Born in Havana in 1888, Capablanca was an infant prodigy. The story of how he learned the rules is the stuff of legend in chess. One afternoon, while watching his father play with a neighbour, he pointed out an illegal move, before beating his father in the next game.
At the age of eight he was a great success at the world-renowned Havana chess club, and at twelve he won the Cuban Championship. As a teenager he toured chess clubs in the United States, before a spell at the University of Columbia, which he left to devote himself to chess full-time.
His first major international success was at the San Sebastian tournament of 1911 which he had only been allowed to enter by special dispensation – Capablanca lacked the formal tournament qualifications required of the entrants. Several masters complained of the preferential treatment, but he came first, beating those who had complained.
In the glamorous 1914 tournament at St Petersburg – which received intense international media coverage – Capablanca had to face the reigning World Champion Doctor Edmund Lasker, a formidable German mathematician and philosopher. Capablanca won the first section but came second to Lasker overall.
Since both were way ahead of the other competitors, Capablanca had established his right to a world championship match with Lasker. World War I delayed this for another seven years, but when they finally played the Cuban won convincingly.
As reigning world champion Capablanca won a remarkable proportion of his games. He had a famously fast, effortless style that is still greatly admired to this day. Although he wrote influential books on chess he was not fond of study – unlike other players he did not dedicate many hours to exploring end games and openings.
His relaxed charm was unusual in the highest levels of the chess world. On one occasion he jovially told an opponent he had just beaten, “I love playing Doctor Vidmar — he is my meat!” At another event he comforted Lasker’s visibly anxious wife by saying her husband was winning the game against him.
Perhaps Capablanca did grow complacent eventually. In 1928 he was beaten by his nearest rival, the Russian Alexander Alekhine, a loss that many blamed on under-preparation.
Although Capablanca had many successes to come he was unfortunately never able to arrange a return match with Alekhine.
Yet Capablanca’s effortless skill is still the stuff of legend in chess circles. He was a figure comparable to the tennis player Roger Federer or the soccer player Lionel Messi.
He was also an important ambassador for the game. An annual competition is still held in Capablanca’s honor every year in Havana, Cuba. Later world champion Mikhail Botvinnik believed his book Chess Fundamentals was the greatest chess book ever written.
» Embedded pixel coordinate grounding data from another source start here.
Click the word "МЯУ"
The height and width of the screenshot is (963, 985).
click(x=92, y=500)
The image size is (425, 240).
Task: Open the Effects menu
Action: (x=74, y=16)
Even US detective writer Raymond Chandler – whose books inspired Hollywood films such as The Big Sleep and The Long Goodbye, was a huge fan. His private detective protagonist Philip Marlowe is fond of replaying Capablanca’s most famous games, as in this famous scene from The High Window, in which Marlowe narrates:
“It was night. I went home and put my old house clothes on and set the chessmen out and mixed a drink and played over another Capablanca. It went fifty-nine moves. Beautiful cold remorseless chess, almost creepy in its silent implacability… Then I carried my glass out to the kitchen and rinsed it and filled it with ice water and stood at the sink sipping it and looking at my face in the mirror. ‘You and Capablanca,’ I said.”